God And The New Haven Railway
"The desire that drives true religion should be so central to the dignity of humanity that jettisoning God is tantamount to abandoning the central theme of the human story"
The trouble with life
This world is a pain. Things don't go right, and human beings simply don't have the answers. This is why religion exists. In God And The New Haven Railway, And Why Neither One Is Doing Very Well, Dennis O'Brien uses a decrepit public transportation system as both an illustration and a metaphor for the human condition.
O'Brien's thesis is that there is no escaping the need for some sort of God. This book goes through all the various strategies of getting by without religion, and shows why they just don't work in the long run.

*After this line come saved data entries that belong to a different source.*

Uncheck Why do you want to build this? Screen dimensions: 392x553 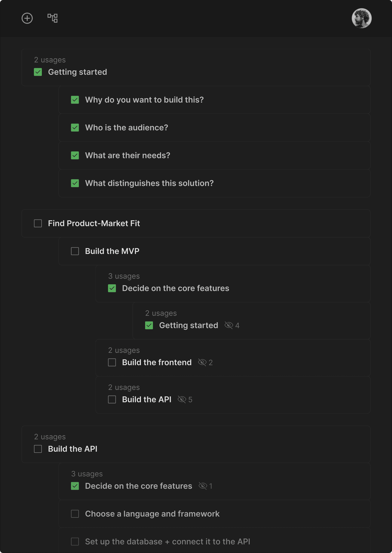[x=75, y=100]
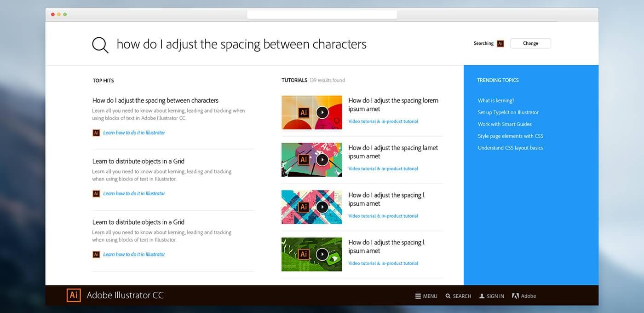The width and height of the screenshot is (644, 313).
Task: Open the hamburger MENU icon in the footer
Action: [x=418, y=296]
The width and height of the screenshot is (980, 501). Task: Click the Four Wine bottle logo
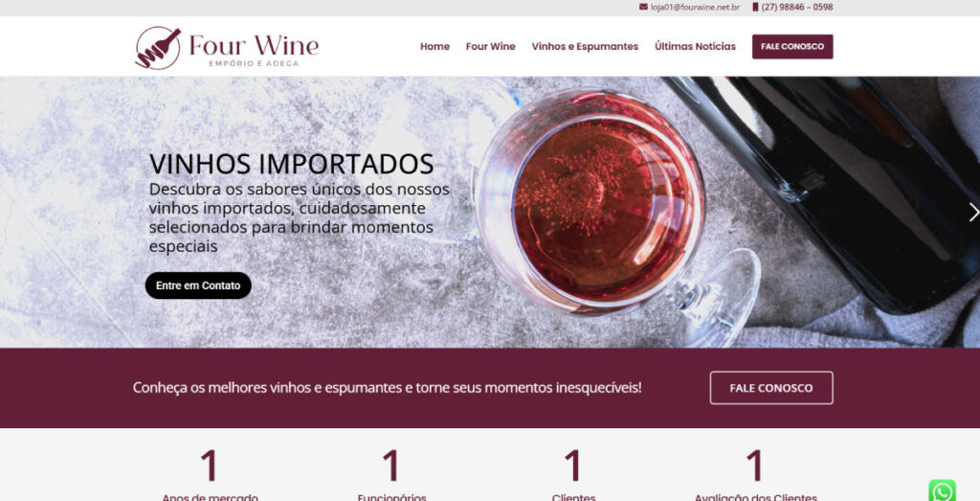tap(158, 48)
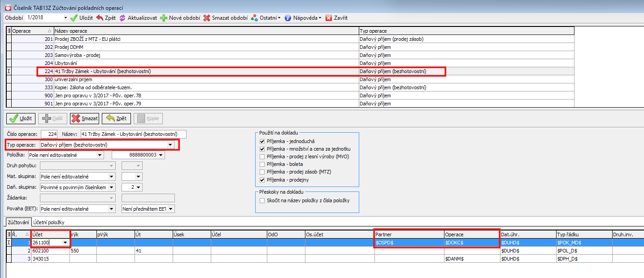Open the Nápověda help menu
Screen dimensions: 644x278
[x=303, y=18]
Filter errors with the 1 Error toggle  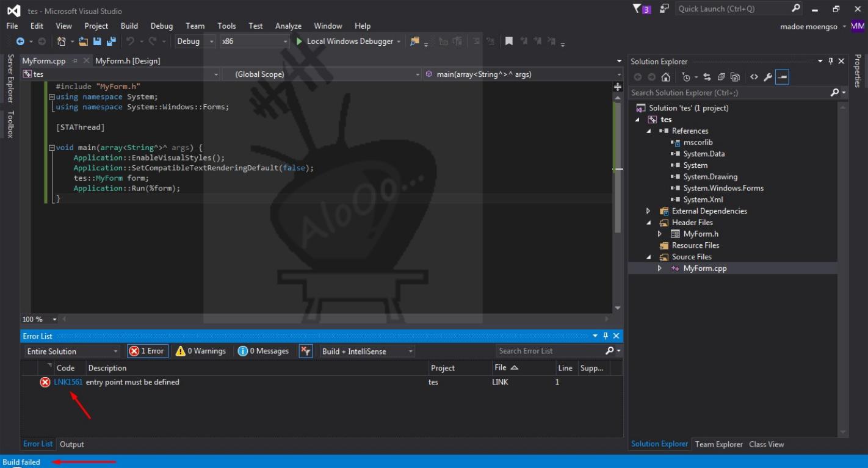pos(147,351)
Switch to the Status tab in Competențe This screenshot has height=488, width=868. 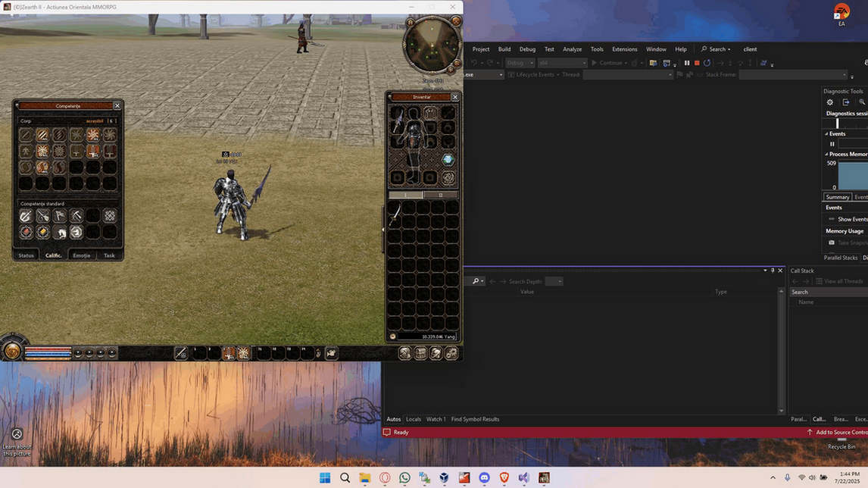click(26, 255)
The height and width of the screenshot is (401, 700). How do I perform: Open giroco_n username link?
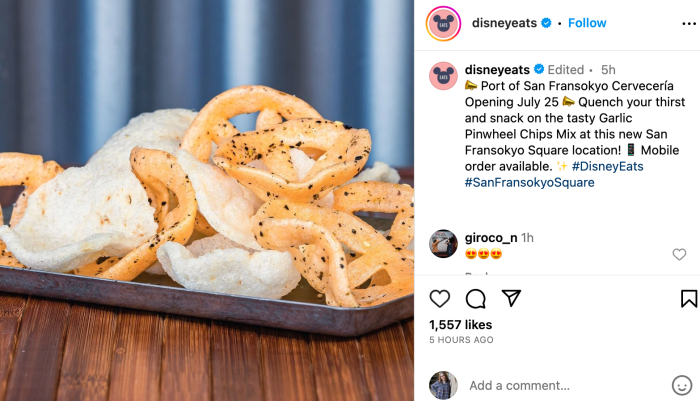491,238
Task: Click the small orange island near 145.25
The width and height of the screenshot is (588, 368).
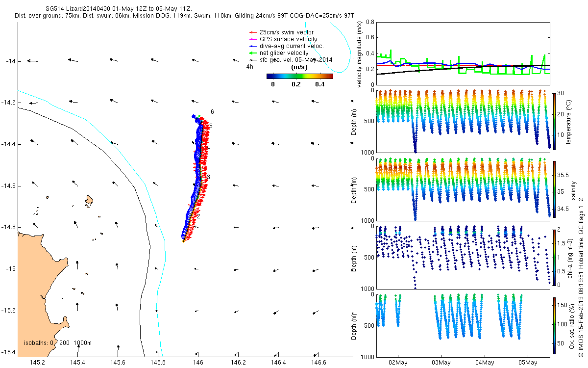Action: pyautogui.click(x=89, y=200)
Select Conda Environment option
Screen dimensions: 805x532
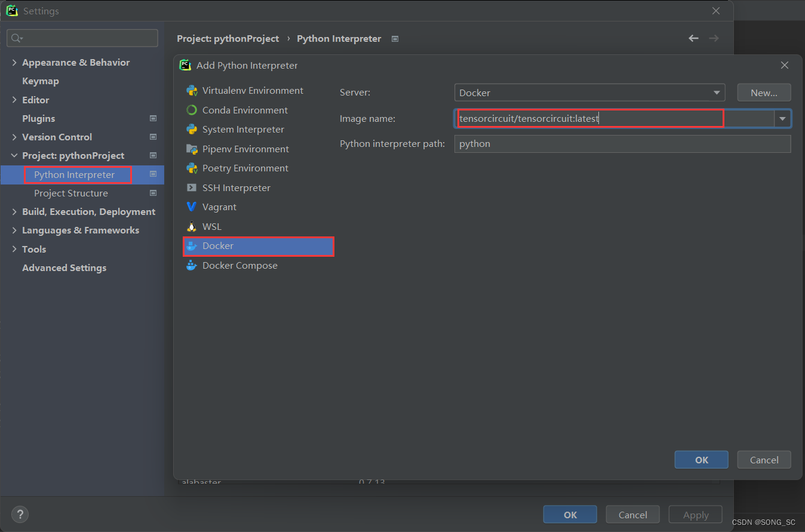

His analysis of the problem of human suffering is not unlike Buddhism, but he rejects the Buddhist solution as unworkable. It is fundamental to human nature to want things to be other than they tend to be. We want to get to work on time, but the train doesn't run. We want to live forever, but we die. The human soul refuses to accept frustration and limits. This is why we reach out for God. But which God?

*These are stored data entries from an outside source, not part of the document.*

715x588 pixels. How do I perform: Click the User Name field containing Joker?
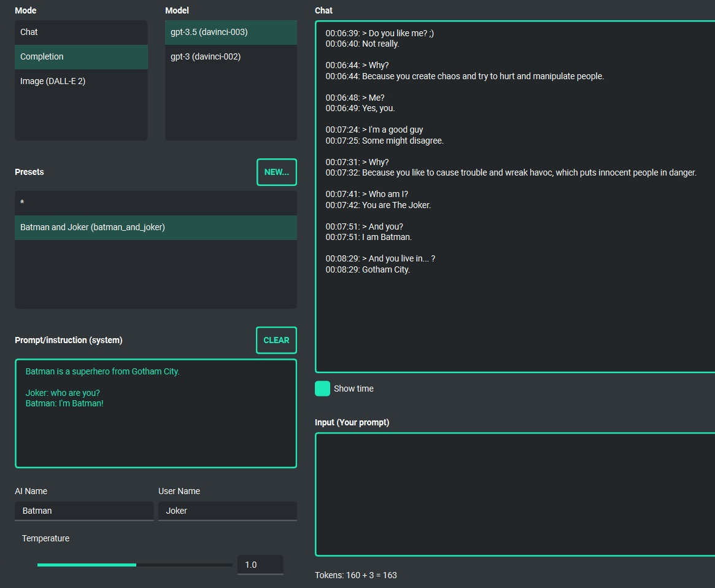click(227, 511)
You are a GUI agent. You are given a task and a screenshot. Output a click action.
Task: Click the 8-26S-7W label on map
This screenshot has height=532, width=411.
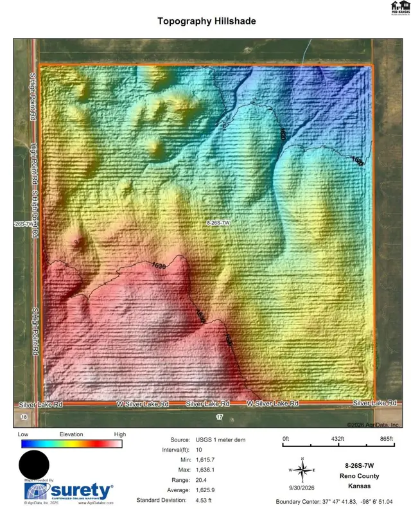(218, 223)
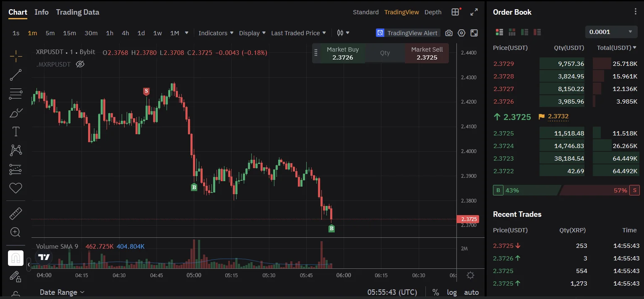This screenshot has height=299, width=644.
Task: Open the Indicators dropdown
Action: 216,33
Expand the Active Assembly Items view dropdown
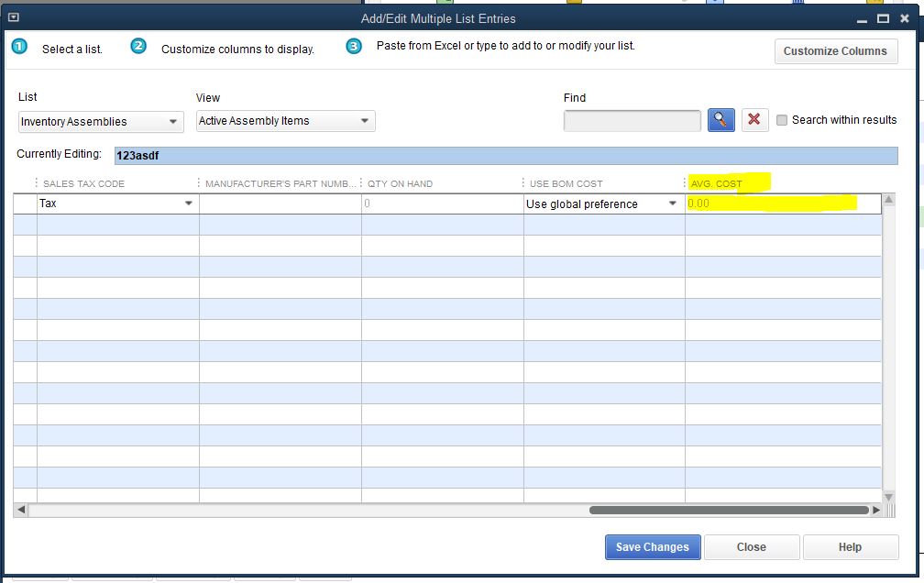This screenshot has width=924, height=583. coord(364,121)
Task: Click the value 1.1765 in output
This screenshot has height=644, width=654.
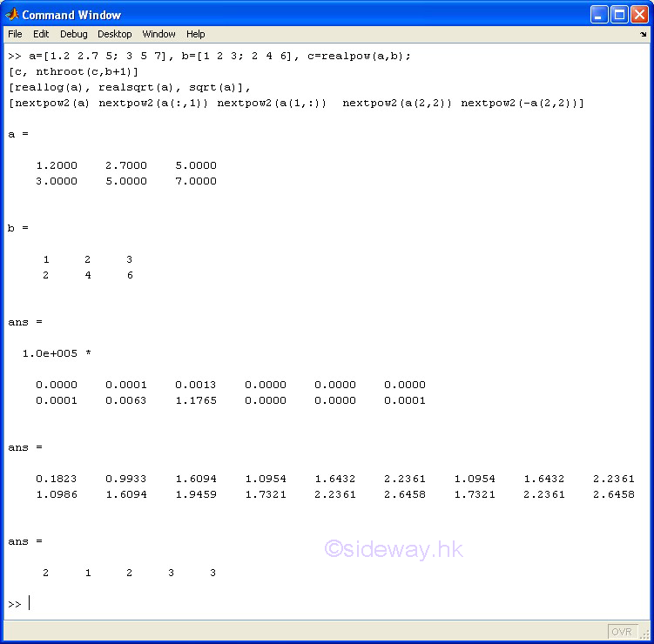Action: pyautogui.click(x=195, y=400)
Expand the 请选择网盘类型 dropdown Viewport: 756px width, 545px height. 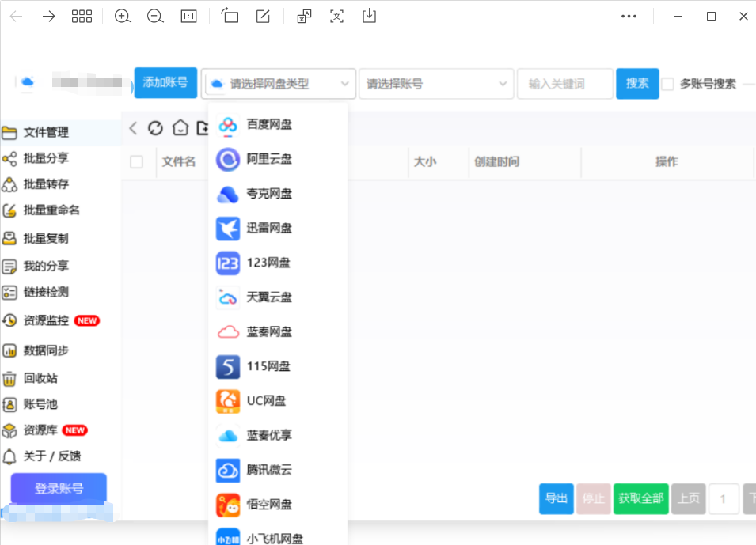(279, 83)
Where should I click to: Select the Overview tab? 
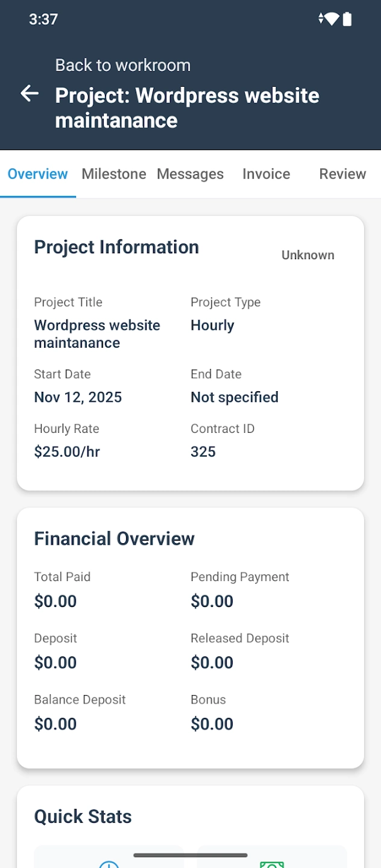[x=37, y=174]
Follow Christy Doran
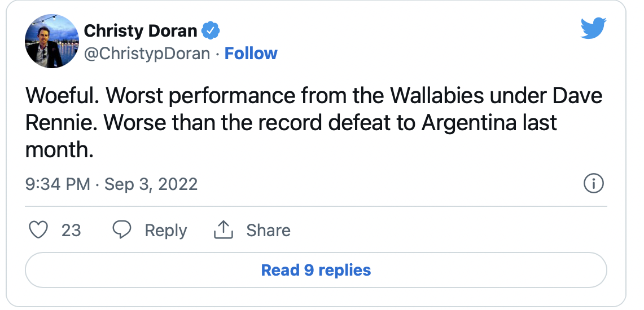 point(251,54)
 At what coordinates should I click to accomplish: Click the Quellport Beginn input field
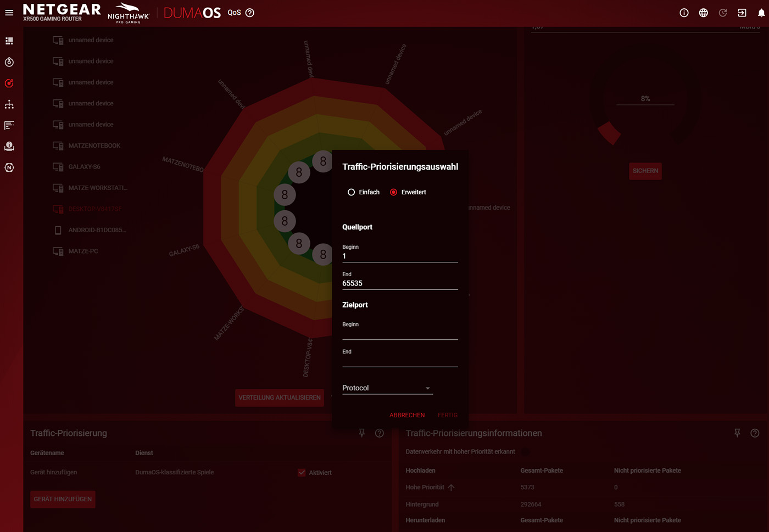click(x=399, y=256)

A catalog of coping strategies
O'Brien goes through all the major religious and philosophical approaches the problem of life one by one, and shows how each fails to satsify. Then, in the second half of the book, he descibes an interpretation of Christianity that is at odds with all the alternatives, but which he argues can actually work.
First, he discusses Stoics and Epicureans: people who try to reduce frustration by making peace with things not being as we would like. The Stoics simply try to accept things as they are, and the Epicureans try to focus on what little they cna control. On the surface, this seems eminently reasonable -- so long as you ignore the realities of human nature. Stoicism just isn't actionable: we can't repress our desires and still be human. Epicureanism is self-defeating: retreating from an unmanageable world won't make it go away. Besides, when you discover that your own soul is beyond repair, there's nowhere left ot retreat to. Religion is necessary when we are no longer able to bargain away desires.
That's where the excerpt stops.